Give the data between the lines holding "Click notified person" and "coord(215,168)", inclusive, again with "wrench" replaced by "gear" and nothing else changed.

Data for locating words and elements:
----

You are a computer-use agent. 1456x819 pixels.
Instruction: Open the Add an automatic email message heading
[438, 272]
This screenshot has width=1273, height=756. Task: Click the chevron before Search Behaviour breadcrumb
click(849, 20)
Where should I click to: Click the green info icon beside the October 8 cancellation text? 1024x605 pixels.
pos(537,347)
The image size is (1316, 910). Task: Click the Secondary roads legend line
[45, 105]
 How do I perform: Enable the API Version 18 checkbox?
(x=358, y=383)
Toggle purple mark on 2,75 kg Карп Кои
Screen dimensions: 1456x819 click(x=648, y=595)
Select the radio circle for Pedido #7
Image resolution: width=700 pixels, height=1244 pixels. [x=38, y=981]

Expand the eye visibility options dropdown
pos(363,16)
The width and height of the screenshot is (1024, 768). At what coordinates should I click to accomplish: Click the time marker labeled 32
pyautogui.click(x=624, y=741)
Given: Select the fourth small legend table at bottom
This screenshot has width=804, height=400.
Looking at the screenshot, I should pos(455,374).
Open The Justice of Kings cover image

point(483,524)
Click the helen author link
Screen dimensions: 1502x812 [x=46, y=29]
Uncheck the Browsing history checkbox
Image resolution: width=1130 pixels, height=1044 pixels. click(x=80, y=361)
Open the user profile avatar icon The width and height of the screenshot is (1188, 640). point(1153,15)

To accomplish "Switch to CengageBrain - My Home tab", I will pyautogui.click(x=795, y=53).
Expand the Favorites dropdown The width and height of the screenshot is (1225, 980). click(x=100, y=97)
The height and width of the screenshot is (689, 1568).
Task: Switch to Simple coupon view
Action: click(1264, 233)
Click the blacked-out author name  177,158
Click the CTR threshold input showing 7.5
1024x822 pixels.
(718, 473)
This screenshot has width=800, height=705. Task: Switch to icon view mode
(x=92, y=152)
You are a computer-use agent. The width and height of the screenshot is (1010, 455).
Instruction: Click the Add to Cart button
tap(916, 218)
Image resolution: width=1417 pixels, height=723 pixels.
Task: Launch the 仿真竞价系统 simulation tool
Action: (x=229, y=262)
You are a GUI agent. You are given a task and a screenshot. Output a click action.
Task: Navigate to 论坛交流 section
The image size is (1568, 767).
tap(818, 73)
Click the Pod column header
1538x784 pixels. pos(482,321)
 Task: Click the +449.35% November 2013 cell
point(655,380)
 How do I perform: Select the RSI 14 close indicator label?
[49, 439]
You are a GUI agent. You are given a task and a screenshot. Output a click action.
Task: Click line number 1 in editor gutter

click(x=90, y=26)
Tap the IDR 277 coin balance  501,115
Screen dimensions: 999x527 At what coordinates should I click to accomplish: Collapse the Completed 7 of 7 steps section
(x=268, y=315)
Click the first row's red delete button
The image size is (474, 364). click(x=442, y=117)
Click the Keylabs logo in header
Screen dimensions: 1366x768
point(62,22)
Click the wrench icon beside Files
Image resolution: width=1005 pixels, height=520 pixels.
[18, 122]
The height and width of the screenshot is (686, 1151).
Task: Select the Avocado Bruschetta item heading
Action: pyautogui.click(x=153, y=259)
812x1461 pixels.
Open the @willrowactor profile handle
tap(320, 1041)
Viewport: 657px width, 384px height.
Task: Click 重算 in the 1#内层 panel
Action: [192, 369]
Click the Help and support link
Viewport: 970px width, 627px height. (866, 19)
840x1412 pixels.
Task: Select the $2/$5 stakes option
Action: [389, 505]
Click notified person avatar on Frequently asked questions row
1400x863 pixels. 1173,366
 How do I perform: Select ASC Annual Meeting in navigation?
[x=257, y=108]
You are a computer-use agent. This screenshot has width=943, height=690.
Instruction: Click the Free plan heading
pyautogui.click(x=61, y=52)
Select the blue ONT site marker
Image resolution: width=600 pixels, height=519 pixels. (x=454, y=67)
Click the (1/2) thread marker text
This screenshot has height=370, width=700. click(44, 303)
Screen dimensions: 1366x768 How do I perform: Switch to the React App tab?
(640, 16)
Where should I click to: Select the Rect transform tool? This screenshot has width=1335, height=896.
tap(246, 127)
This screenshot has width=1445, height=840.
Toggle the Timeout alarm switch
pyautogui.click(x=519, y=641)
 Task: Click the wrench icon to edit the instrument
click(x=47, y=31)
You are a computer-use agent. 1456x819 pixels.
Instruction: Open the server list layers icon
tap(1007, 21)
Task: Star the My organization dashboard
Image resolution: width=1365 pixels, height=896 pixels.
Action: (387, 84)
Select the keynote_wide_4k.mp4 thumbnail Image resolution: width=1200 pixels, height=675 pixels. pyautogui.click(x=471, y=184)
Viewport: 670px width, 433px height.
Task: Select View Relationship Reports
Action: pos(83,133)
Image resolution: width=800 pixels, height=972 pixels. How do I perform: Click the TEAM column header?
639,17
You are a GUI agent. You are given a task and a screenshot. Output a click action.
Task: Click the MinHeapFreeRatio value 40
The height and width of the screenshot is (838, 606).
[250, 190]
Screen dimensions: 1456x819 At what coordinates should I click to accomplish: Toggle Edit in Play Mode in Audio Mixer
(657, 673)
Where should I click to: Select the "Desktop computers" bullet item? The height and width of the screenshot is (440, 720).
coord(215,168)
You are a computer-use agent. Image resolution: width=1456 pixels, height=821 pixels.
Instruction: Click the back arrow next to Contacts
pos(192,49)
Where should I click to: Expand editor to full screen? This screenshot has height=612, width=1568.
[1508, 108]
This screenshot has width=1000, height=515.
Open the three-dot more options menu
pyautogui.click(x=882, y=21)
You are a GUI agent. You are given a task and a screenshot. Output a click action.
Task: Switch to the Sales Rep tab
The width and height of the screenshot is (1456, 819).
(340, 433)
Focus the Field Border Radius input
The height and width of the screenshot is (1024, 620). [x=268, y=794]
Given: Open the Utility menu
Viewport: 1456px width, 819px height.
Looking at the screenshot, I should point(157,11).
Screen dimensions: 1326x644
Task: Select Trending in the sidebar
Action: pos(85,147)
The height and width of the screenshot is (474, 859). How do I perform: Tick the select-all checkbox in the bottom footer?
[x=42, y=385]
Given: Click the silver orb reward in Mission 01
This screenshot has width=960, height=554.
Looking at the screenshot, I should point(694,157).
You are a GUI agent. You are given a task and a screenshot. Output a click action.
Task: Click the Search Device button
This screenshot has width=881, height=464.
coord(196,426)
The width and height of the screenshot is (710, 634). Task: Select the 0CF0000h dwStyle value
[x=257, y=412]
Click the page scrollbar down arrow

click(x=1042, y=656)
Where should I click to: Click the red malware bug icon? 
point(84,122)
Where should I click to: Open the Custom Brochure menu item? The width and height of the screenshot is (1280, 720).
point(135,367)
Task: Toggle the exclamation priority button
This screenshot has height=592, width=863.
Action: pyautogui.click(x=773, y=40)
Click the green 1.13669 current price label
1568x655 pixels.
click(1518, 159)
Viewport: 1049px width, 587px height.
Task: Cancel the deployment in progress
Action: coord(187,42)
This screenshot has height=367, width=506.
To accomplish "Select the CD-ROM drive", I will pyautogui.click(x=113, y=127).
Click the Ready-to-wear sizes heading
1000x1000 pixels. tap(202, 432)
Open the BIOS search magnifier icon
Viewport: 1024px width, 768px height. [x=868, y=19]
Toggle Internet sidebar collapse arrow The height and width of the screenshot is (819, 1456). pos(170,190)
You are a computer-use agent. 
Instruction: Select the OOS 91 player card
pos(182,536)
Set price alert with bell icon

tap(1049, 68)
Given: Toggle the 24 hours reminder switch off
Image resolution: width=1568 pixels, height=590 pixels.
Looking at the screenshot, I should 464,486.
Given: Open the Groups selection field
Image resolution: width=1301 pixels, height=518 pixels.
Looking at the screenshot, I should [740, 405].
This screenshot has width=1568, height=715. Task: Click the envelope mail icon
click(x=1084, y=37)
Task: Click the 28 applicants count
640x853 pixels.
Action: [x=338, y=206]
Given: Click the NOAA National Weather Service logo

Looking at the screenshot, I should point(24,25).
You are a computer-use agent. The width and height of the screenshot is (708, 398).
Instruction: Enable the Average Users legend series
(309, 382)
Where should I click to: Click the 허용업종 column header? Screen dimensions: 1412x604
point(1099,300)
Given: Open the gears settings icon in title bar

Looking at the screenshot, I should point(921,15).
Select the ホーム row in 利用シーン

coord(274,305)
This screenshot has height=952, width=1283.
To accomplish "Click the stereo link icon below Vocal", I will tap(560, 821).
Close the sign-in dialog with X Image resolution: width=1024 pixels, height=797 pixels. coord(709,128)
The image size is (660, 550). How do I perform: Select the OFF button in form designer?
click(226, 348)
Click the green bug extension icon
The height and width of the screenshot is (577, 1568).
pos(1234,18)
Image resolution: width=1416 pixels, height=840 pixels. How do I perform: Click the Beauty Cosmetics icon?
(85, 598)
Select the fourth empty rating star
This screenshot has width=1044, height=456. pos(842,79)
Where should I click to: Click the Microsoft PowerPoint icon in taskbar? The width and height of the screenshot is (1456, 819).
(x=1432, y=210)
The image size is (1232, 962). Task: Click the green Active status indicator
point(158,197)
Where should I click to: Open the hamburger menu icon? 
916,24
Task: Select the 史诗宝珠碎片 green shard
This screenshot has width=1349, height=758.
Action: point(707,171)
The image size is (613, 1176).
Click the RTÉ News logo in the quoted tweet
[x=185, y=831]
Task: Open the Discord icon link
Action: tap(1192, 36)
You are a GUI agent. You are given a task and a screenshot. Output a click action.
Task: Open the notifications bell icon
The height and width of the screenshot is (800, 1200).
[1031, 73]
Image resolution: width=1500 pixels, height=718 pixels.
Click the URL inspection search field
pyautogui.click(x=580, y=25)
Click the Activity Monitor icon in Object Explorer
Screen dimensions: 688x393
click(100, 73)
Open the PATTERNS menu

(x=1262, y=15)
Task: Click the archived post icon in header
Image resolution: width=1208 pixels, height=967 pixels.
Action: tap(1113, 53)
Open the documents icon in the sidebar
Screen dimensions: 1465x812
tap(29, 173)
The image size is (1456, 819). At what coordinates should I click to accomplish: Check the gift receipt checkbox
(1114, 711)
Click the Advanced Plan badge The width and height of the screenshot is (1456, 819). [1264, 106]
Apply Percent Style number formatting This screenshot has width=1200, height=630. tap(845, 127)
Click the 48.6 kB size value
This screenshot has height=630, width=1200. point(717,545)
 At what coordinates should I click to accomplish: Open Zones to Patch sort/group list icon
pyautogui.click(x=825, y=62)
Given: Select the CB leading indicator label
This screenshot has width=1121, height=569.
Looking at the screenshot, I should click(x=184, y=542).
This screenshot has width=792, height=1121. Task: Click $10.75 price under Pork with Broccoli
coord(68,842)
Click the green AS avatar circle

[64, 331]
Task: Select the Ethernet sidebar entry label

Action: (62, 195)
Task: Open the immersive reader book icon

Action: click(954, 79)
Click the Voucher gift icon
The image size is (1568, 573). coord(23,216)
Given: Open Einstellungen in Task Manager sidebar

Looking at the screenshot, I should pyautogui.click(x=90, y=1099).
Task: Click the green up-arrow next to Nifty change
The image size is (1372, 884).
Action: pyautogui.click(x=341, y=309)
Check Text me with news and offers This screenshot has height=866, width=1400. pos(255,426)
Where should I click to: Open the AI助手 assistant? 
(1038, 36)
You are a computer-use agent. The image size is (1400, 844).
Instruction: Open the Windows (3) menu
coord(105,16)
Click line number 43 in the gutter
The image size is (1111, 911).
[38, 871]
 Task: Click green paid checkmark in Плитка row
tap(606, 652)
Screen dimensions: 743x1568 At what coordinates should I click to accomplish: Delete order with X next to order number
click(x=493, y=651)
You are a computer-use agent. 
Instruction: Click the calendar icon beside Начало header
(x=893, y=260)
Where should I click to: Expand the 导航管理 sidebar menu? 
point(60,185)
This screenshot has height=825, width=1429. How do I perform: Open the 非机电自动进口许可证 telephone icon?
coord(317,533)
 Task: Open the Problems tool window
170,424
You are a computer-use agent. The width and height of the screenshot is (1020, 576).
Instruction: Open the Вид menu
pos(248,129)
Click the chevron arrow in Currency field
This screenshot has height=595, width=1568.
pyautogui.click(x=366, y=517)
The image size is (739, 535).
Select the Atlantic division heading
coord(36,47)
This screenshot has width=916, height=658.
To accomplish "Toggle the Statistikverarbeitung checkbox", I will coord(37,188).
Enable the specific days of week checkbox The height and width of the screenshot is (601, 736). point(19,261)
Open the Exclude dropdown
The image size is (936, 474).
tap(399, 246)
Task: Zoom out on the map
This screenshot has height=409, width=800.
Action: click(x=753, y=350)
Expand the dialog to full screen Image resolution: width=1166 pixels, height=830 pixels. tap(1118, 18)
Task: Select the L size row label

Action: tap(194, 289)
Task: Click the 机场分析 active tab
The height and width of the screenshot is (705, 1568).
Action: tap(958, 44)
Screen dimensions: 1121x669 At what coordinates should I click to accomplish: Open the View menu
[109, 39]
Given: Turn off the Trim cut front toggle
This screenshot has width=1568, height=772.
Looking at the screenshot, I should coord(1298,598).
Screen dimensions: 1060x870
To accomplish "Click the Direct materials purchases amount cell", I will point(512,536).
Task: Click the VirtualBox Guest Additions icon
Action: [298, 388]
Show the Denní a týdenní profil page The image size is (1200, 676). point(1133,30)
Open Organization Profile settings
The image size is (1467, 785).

----

Solution to this exercise:
Click notified person avatar on Frequently asked questions row
1400x863 pixels. 1173,366
 How do I perform: Select ASC Annual Meeting in navigation?
[x=257, y=108]
You are a computer-use agent. This screenshot has width=943, height=690.
Instruction: Click the Free plan heading
pyautogui.click(x=61, y=52)
Select the blue ONT site marker
Image resolution: width=600 pixels, height=519 pixels. (x=454, y=67)
Click the (1/2) thread marker text
This screenshot has height=370, width=700. click(44, 303)
Screen dimensions: 1366x768 How do I perform: Switch to the React App tab?
(640, 16)
Where should I click to: Select the Rect transform tool? This screenshot has width=1335, height=896.
tap(246, 127)
This screenshot has width=1445, height=840.
Toggle the Timeout alarm switch
pyautogui.click(x=519, y=641)
 Task: Click the gear icon to edit the instrument
click(x=47, y=31)
You are a computer-use agent. 1456x819 pixels.
Instruction: Open the server list layers icon
tap(1007, 21)
Task: Star the My organization dashboard
Image resolution: width=1365 pixels, height=896 pixels.
Action: (387, 84)
Select the keynote_wide_4k.mp4 thumbnail Image resolution: width=1200 pixels, height=675 pixels. pyautogui.click(x=471, y=184)
Viewport: 670px width, 433px height.
Task: Select View Relationship Reports
Action: pos(83,133)
Image resolution: width=800 pixels, height=972 pixels. How do I perform: Click the TEAM column header?
639,17
You are a GUI agent. You are given a task and a screenshot. Output a click action.
Task: Click the MinHeapFreeRatio value 40
The height and width of the screenshot is (838, 606).
[250, 190]
Screen dimensions: 1456x819 At what coordinates should I click to accomplish: Toggle Edit in Play Mode in Audio Mixer
(657, 673)
Where should I click to: Select the "Desktop computers" bullet item? The height and width of the screenshot is (440, 720).
coord(215,168)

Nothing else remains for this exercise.